* **EXERCISE DETAILS**:
Write the listing below out again exactly, dropping the images.

━━━━━━━━━━━━━━━━━━━━━━━━━━━━━━

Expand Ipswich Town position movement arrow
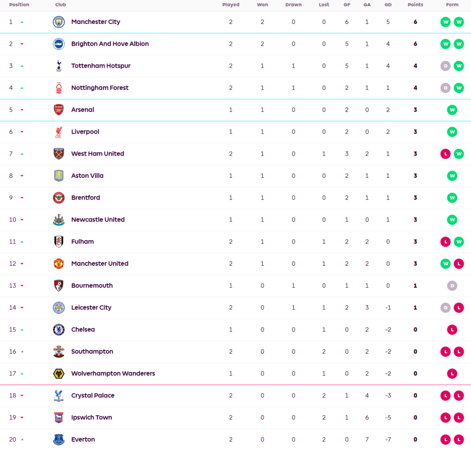 pos(22,418)
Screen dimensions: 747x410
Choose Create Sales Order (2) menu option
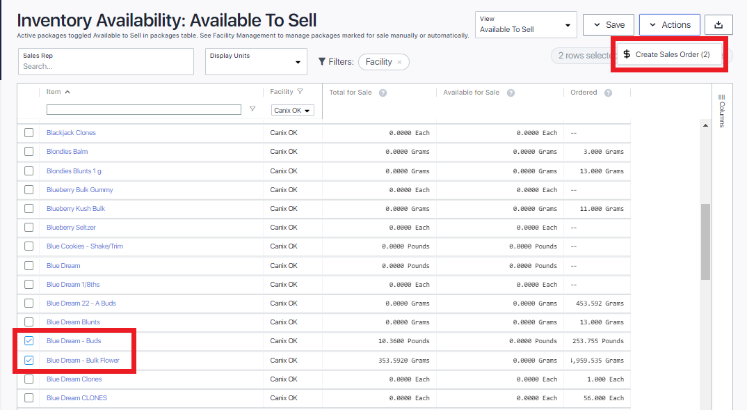click(668, 54)
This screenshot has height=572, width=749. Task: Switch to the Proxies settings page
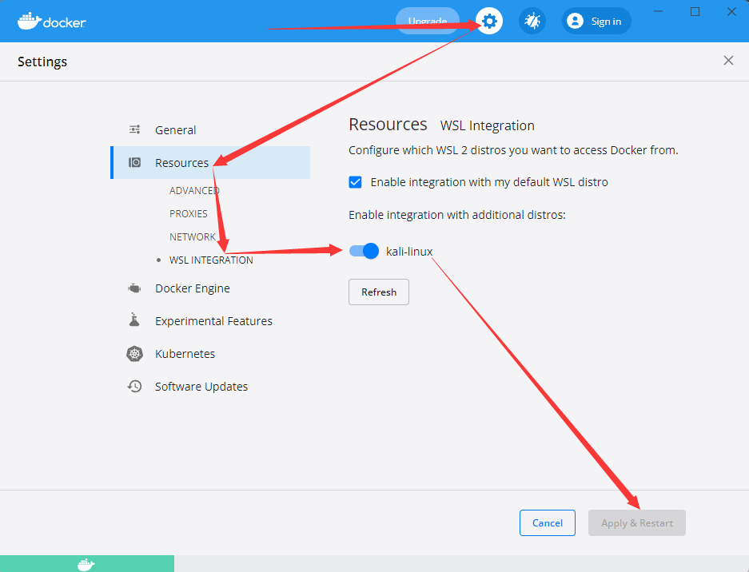[189, 213]
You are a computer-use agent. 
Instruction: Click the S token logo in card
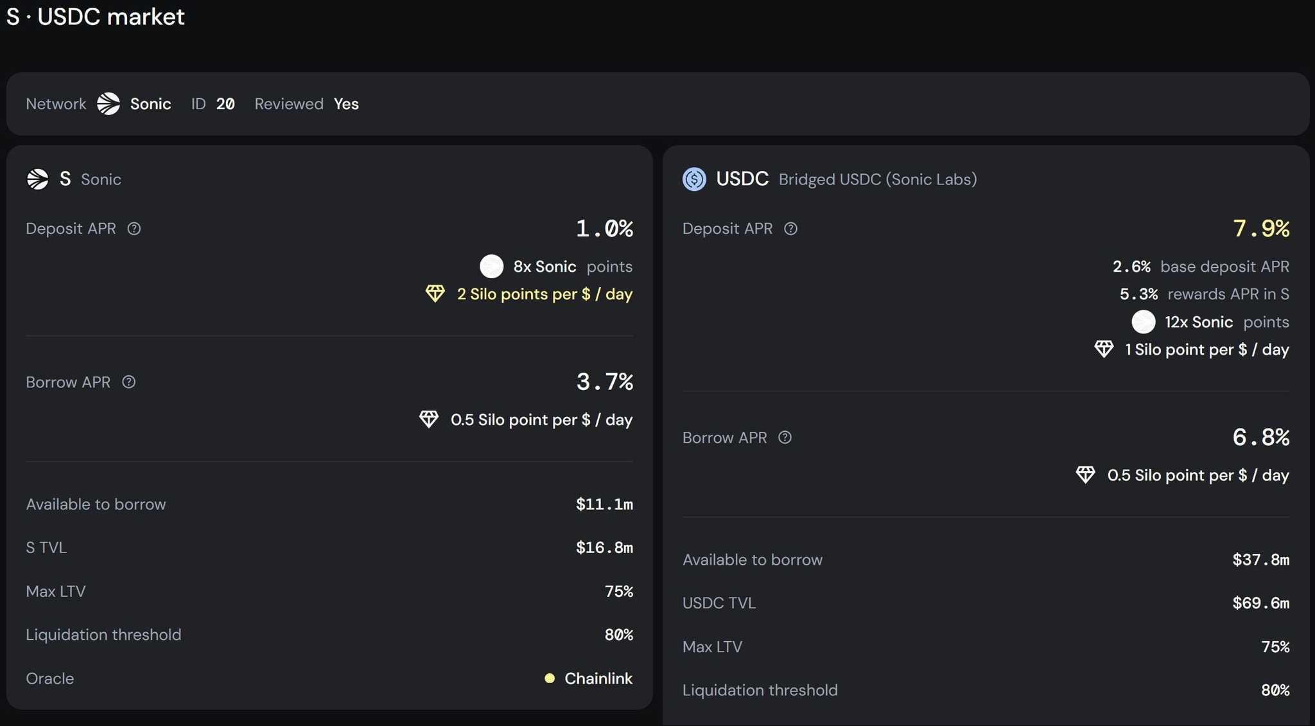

━━━━━━━━━━━━━━━━━━━━━━━━━━━━━━

* **RESPONSE TO THIS TASK**:
Expand Ipswich Town position movement arrow
 pos(22,418)
Screen dimensions: 747x410
Choose Create Sales Order (2) menu option
click(668, 54)
This screenshot has height=572, width=749. Task: Switch to the Proxies settings page
[189, 213]
You are a computer-use agent. 
Instruction: Click the S token logo in card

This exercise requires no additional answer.